### Ausgewählter Textauszug

*****

31.07.2008  |  Ronald Gehrt
Am Montag sagte Ex-US-Finanzminister Lawrence Summers in einem Interview sinngemäß: "In der Wirtschaft dauert es eine Ewigkeit, bis Entwicklungen, mit denen alle rechnen und auf die alle warten, endlich eintreten. Ist es dann aber soweit, sind alle überrascht, wie schnell sie verlaufen."

Bezeichnend und wahr. Wie lange haben die nüchtern und neutral analysierenden Experten bereits vor einem Abrutschen der USA in die rezessive Zone gewarnt ... und nun, nachdem man noch im April/Mai letztmals dachte, es sei wieder alles in Butter, geht es nun bergab mit Konsum und Arbeitsmarkt und dafür aufwärts mit der Inflation.

Und, auf der anderen Seite der Medaille: Wie lange habe ich gebetsmühlenartig die Rallye der Energiepreise verdammt und sie nicht nur als fatal für jedwede Chance auf eine Bodenbildung beim weltweiten Abstieg aus der Wachstumszone gesehen, sondern auch aufgrund sinkender Nachfrage als schlichtweg ökonomisch falsch. Es dauerte Monate, bis diese ewig scheinende Hausse ihr Ende fand. Und nun ist es gerade einmal 15 Tage her, dass der Ölpreis um 147 Dollar ein Allzeithoch markierte und schon ringen wir mit der Zone 120/122 Dollar.


Und auf einmal soll die Nachfrage die Preise machen

Nun stellt sich mir allerdings die Frage, was dieser Kursrutsch taugt. Immerhin hat uns ja gerade die allerjüngste Vergangenheit gelehrt, dass die Kurse auch gegen die Faktenlage laufen können, gerade im Öl, wo die Relation von Angebot und Nachfrage für die Preisbildung ja sehr relativ ist. Denn was bei der Diskussion über das "korrekte" Preisniveau immer ignoriert wurde:

Rohöl und Erdgas, Benzin und Diesel sind keine Rohstoffe, denen man einfach den Rücken kehren kann, wenn einem der Preis zu hoch wird. Was bedeutet, dass die Nachfrage hier bis auf geringe Prozentsätze eben nicht so einfach einbrechen kann, weil die Energie unerschwinglich wird. Man muss akzeptieren, was die Märkte als Preis diktieren, sonst gehen die Lichter aus. Und dass diese Kurse weniger vom Spot- denn vom Futuresmarkt dominiert werden und die Akteure dort keineswegs alle wirklich diese Rohstoffe haben wollen zeigt, dass die Preise hier eben nicht so unmittelbar von Angebot und Nachfrage gesteuert werden. In diesem Zusammenhang meldete die Chicagoer Terminbörse vor zwei Wochen, dass ca. 70% der Futures-Kontrakte von Spekulanten gehalten werden.

*****

### Auszüge der Einträge
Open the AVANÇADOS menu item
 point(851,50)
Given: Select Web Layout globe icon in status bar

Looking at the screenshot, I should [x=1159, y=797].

*****

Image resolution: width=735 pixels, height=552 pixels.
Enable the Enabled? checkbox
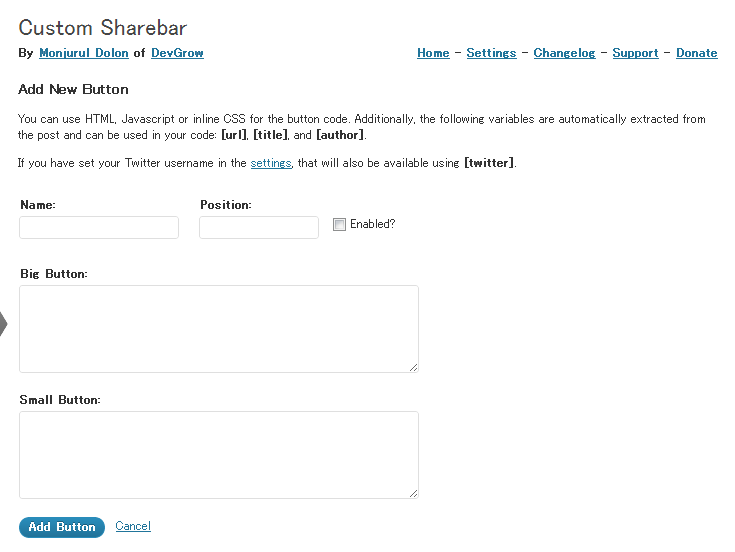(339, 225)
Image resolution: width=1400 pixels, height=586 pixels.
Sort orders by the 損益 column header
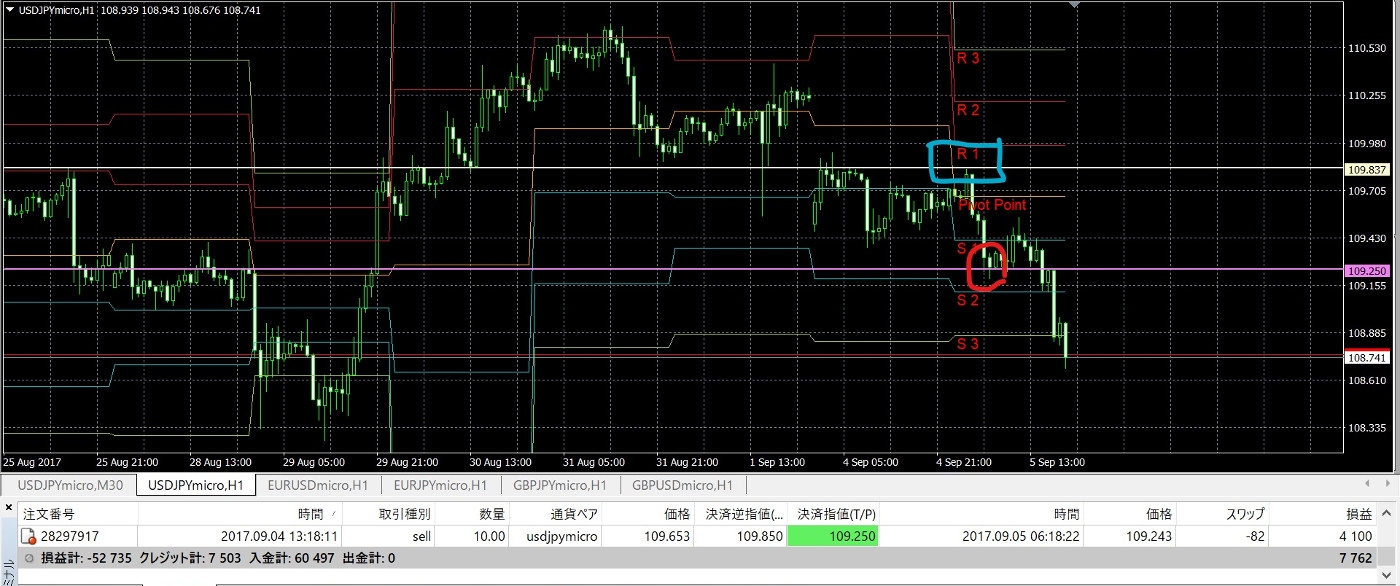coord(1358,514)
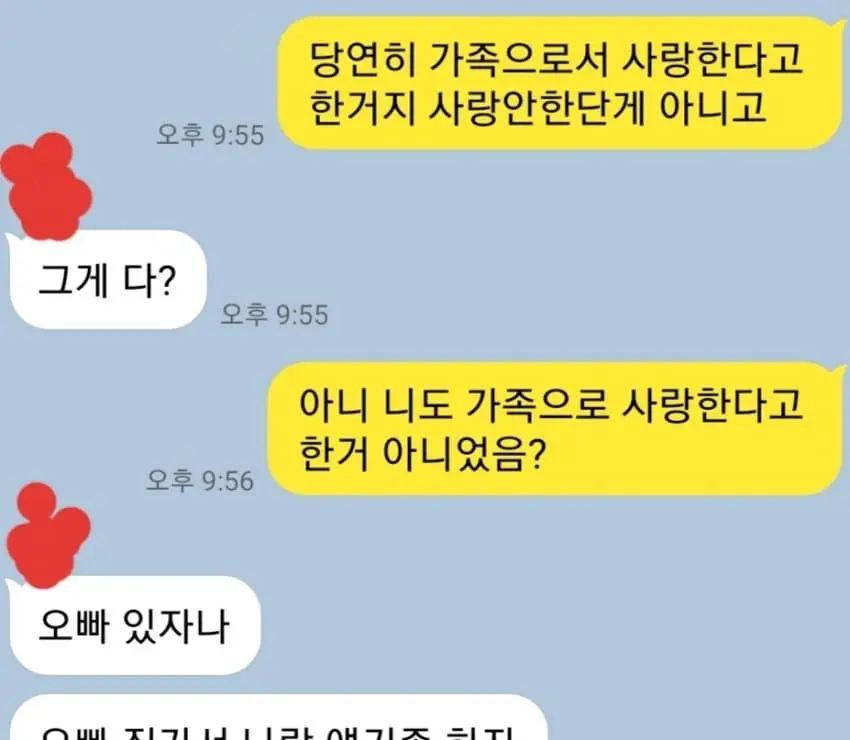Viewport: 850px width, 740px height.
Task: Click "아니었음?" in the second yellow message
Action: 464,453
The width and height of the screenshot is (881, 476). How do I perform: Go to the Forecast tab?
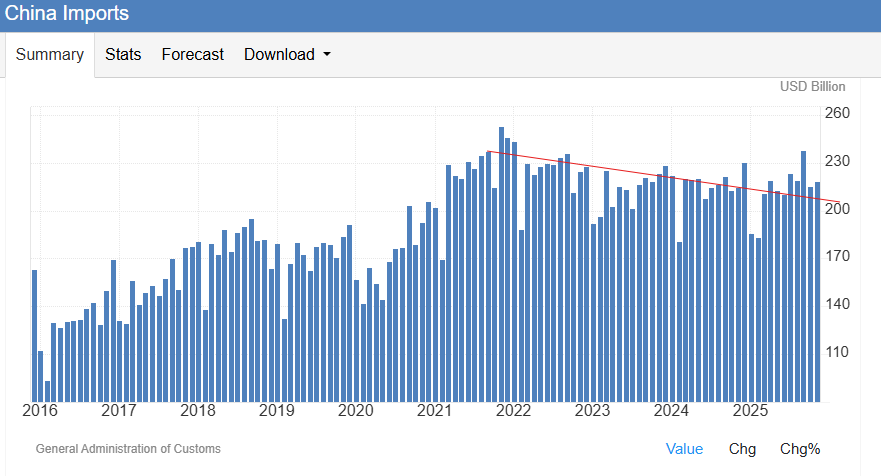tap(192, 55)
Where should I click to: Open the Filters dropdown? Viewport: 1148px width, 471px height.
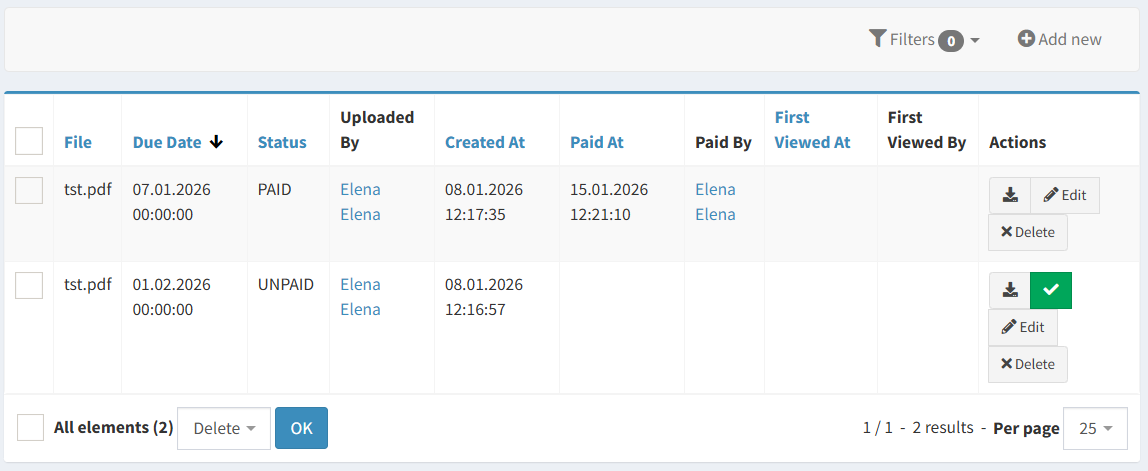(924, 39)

*****

### Gestellte Aufgaben
• a. Beantworten Sie die folgenden Fragen zum Textauszug über den Ölpreis.
(i) Wer gab laut dem Textauszug am Montag das Interview?
(ii) Bei welchem Preis markierte der Ölpreis sein Allzeithoch?
(iii) Welchen Anteil der Futures-Kontrakte halten laut der Chicagoer Terminbörse Spekulanten?
• b. Erklären Sie in ein bis drei Sätzen, warum die Nachfrage nach Rohöl, Erdgas, Benzin und Diesel laut dem Textauszug nicht einfach einbrechen kann.
• c. Geben Sie aus dem Textauszug den Abschnitt wortgetreu wieder, der mit „Bezeichnend und wahr.“ beginnt und bis „Zone 120/122 Dollar.“ reicht.
Die Einträge stehen in keinem Zusammenhang mit dem Textauszug.

### Erwartete Ergebnisse
• a.
(i) Der ehemalige US-Finanzminister Lawrence Summers.
(ii) Bei etwa 147 Dollar.
(iii) Etwa 70 %.

• b. Man kann diesen Rohstoffen nicht einfach den Rücken kehren, wenn einem der Preis zu hoch wird. Man muss den Preis akzeptieren, den die Märkte diktieren, sonst gehen die Lichter aus. Deshalb kann die Nachfrage nur um geringe Prozentsätze sinken.

• c.
Bezeichnend und wahr. Wie lange haben die nüchtern und neutral analysierenden Experten bereits vor einem Abrutschen der USA in die rezessive Zone gewarnt ... und nun, nachdem man noch im April/Mai letztmals dachte, es sei wieder alles in Butter, geht es nun bergab mit Konsum und Arbeitsmarkt und dafür aufwärts mit der Inflation.

Und, auf der anderen Seite der Medaille: Wie lange habe ich gebetsmühlenartig die Rallye der Energiepreise verdammt und sie nicht nur als fatal für jedwede Chance auf eine Bodenbildung beim weltweiten Abstieg aus der Wachstumszone gesehen, sondern auch aufgrund sinkender Nachfrage als schlichtweg ökonomisch falsch. Es dauerte Monate, bis diese ewig scheinende Hausse ihr Ende fand. Und nun ist es gerade einmal 15 Tage her, dass der Ölpreis um 147 Dollar ein Allzeithoch markierte und schon ringen wir mit der Zone 120/122 Dollar.